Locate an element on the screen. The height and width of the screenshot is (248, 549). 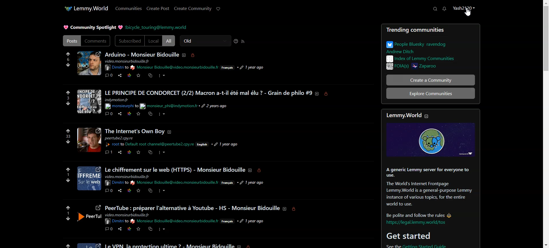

==

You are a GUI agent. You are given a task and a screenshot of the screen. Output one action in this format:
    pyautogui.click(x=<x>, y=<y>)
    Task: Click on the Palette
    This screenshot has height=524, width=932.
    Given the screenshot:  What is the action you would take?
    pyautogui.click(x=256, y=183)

◆ Exercise description
Lay out the lines starting with the line containing "You are a GUI" and going on through the line containing "pyautogui.click(x=256, y=183)" as a Markdown table with the columns Row and Line, numbering each row and leaving out any blank lines.

◆ Response for this exercise
| Row | Line |
|---|---|
| 1 | You are a GUI agent. You are given a task and a screenshot of the screen. Output one action in this format: |
| 2 |     pyautogui.click(x=<x>, y=<y>) |
| 3 |     Task: Click on the Palette |
| 4 |     This screenshot has height=524, width=932. |
| 5 |     Given the screenshot:  What is the action you would take? |
| 6 |     pyautogui.click(x=256, y=183) |